Multi-Omics-supported Personalized Treatment Recommendation for Patients

Increasing availability of high throughput omics data at decreasing costs has led to rapid progress in understanding the mechanisms of diseases. Such developments offer many opportunities for personalized and precision medicine practices. This project focuses on the development of tools and methods for the exploitation of the computed metabolism changes for personalized treatment selection (e.g., individualized drug recommendations for a patient). To this end, we will intensively use the machine learning models that will be built on the metabolic analysis results. In more detail, this research involves the following parts:

Integrating transcriptome, proteome, and metabolome for more informed metabolic profile prediction: Metabolic networks are controlled by enzymes of the underlying processes and the regulators (i.e., activator, inhibitors, etc.) of those enzymes. Enzymes being mostly proteins (and, rarely, rRNAs), transcriptome and proteome of an organism are indirectly related to the metabolome of an organism. Hence, investigating effective integration strategies among different “ome”s (i.e., proteome, metabolome, and transcriptome) is vital to deriving more accurate metabolic profile predictions. We will extend our own Metabolitics algorithm to utilize multiple types of omics datasets to compute the metabolic profiles of patients.

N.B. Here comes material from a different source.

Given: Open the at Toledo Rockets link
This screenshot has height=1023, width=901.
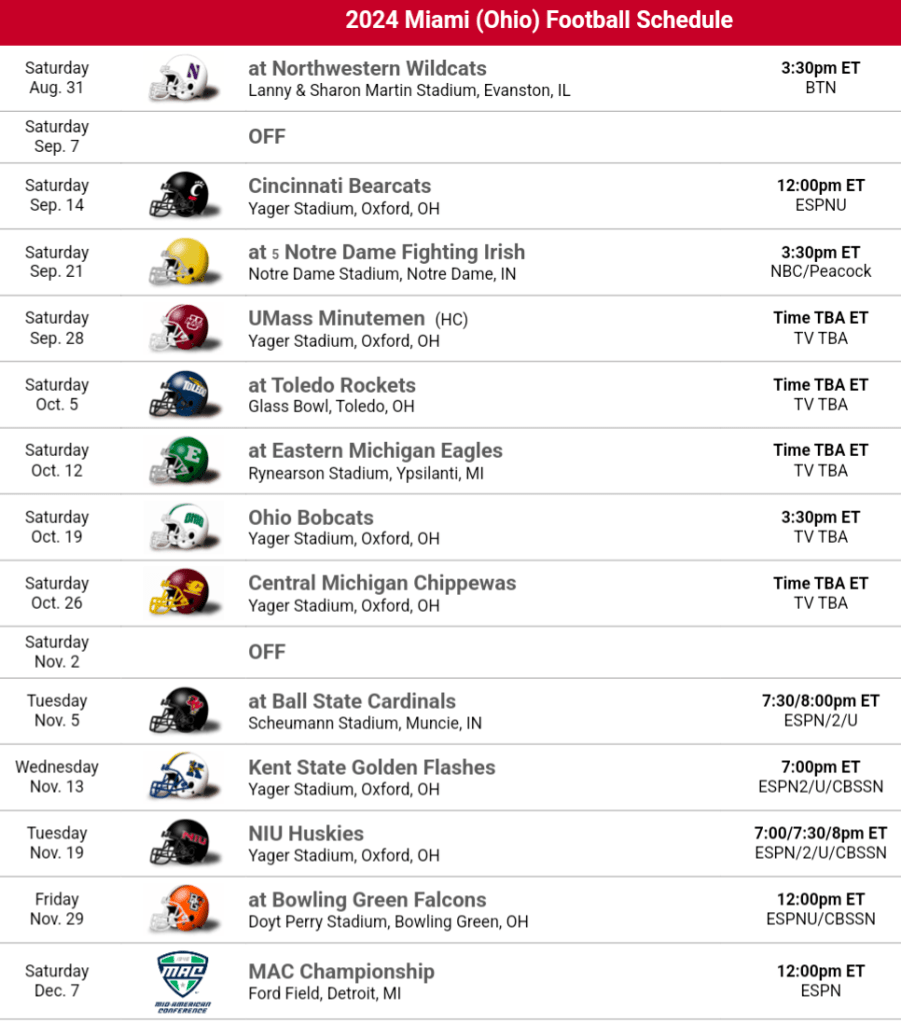Looking at the screenshot, I should point(332,385).
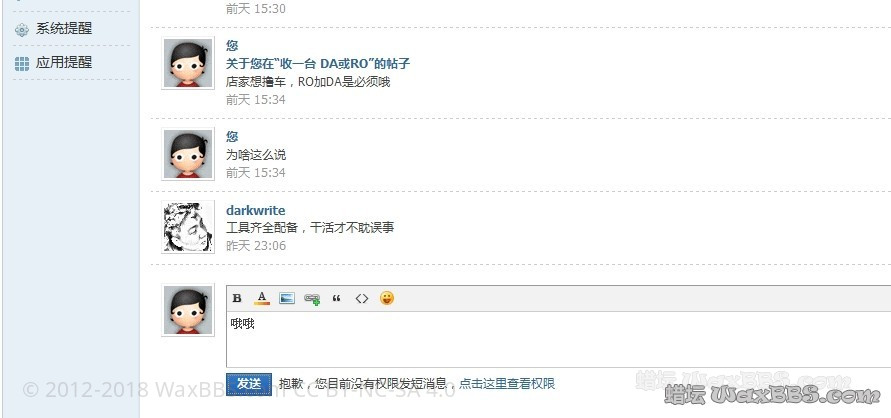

Developing machine learning-based classification models for diseases: Through the metabolic changes calculated based on the metabolic analysis of omics data, machine learning models will be built to classify individuals as healthy or having a disease of interests. As datasets, databases from public omic data sources such as Metabolomics Workbench, TCGA, GEO, ProteomeXchange may be used.

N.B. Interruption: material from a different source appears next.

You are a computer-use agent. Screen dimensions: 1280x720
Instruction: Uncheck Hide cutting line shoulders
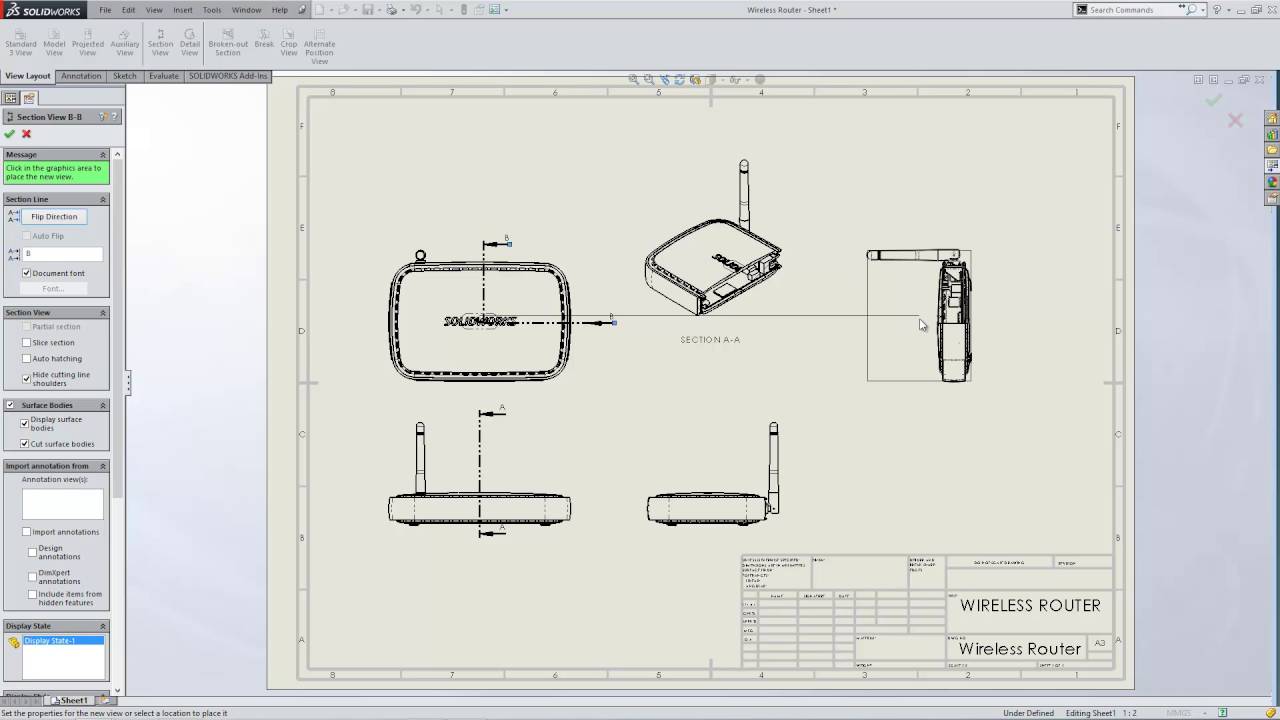point(27,378)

Designing and creating a classification model database: Once the machine learning models are created, they will be used repeatedly at many points. Since the training and optimization of these models require time and resources, the reuse of the created models is important for the efficient use of resources. In this context, a classification model database may be designed and created to enable the reuse of the models as well as the efficient management and storage of the classification models created for diseases.
Developing an individualized drug recommendation system: In this step, a clinical decision support system will be developed to compute the most suitable treatment for a patient by blocking the target of each drug in the metabolic network of the patient and re-computing the metabolic profile of the patient under this constraint. The resulting profile will be fed into the classification model once again to check if the predicted class of the patient turns into “healthy”.